Perhaps, the answer to this lies in the right retained by a defendant charged with low-value shoplifting. By s 22A(2), where a defendant, who has attained the age of 18, is charged with low-value shoplifting, the court must give him the opportunity to elect trial in the Crown Court trial for the offence. If the defendant so chooses trial in the Crown Court, he must be sent by the magistrates’ court. This right does not exist for individuals charged with scheduled offences under s 22, however. Whilst peculiar and worthy of note, the retention of this right in low-value shoplifting is not the issue of this case note. Regardless, the Divisional Court reached a decision which is entirely in line with the procedure undertaken for low-value criminal damage cases, without the need to utilise s 22; its reference would therefore have made no difference to the Court's determination.
Leaving the Door Open for Abuse of Process?

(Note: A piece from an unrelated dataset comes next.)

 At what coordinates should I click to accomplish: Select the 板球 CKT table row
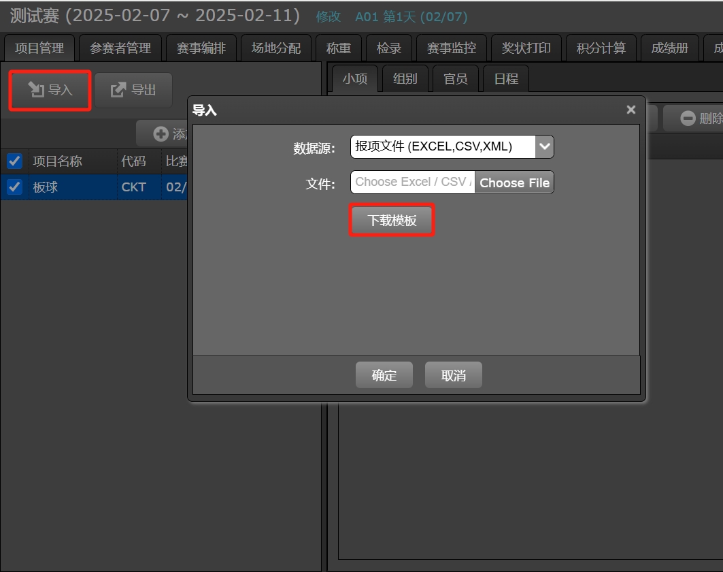[x=94, y=187]
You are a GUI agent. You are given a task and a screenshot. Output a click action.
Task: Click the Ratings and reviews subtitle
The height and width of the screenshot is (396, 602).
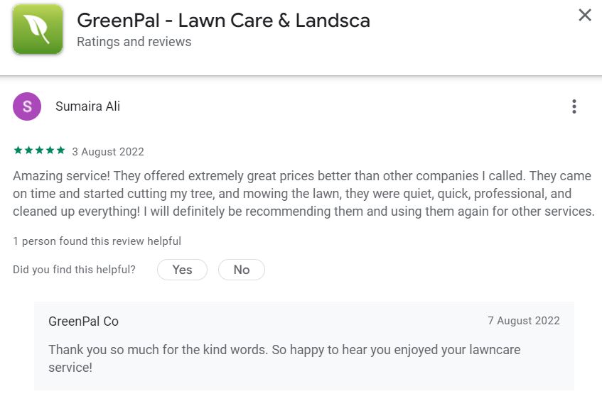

The final feature of the Candlish judgment worth considering is the matter of ‘egregious delays’ identified by Jeremy Baker J (at [30]). His Lordship quite rightly issued an implied notice to practitioners in the criminal justice system that whilst such offences were not subject to the s 127 MCA 1980 time bar, summary offences should be charged and tried ‘as soon as reasonably possible after their alleged commission’ (per May J in R v Newcastle-upon-Tyne Justices, ex parte John Bryce (Contractors) Ltd [1976] 1 WLR 517 at 520). It can be said that the door has been left open (or at least ajar) for defence counsel to seek a stay of proceedings in cases involving unwarranted delays.
Conclusion
Candlish is a welcome clarification on the law of low-value shoplifting. The Divisional Court has clarified that all shoplifting offences remain triable either-way until a determination is made by the magistrates’ court at a defendant's first appearance. That determination may be either that the offence(s) is low value, and may only be tried summarily, or that the offence(s) is not low value, and the normal allocation procedure is required to be undertaken. In essence, shoplifting is theft; theft is an either-way offence. This judgment settles the minds of practitioners as to whether offences charged 6 months after an alleged offence would be time-barred. However, Candlish is also authority for the point that unwarranted and egregious delays may result in a successful application for stay of proceedings as an abuse of process.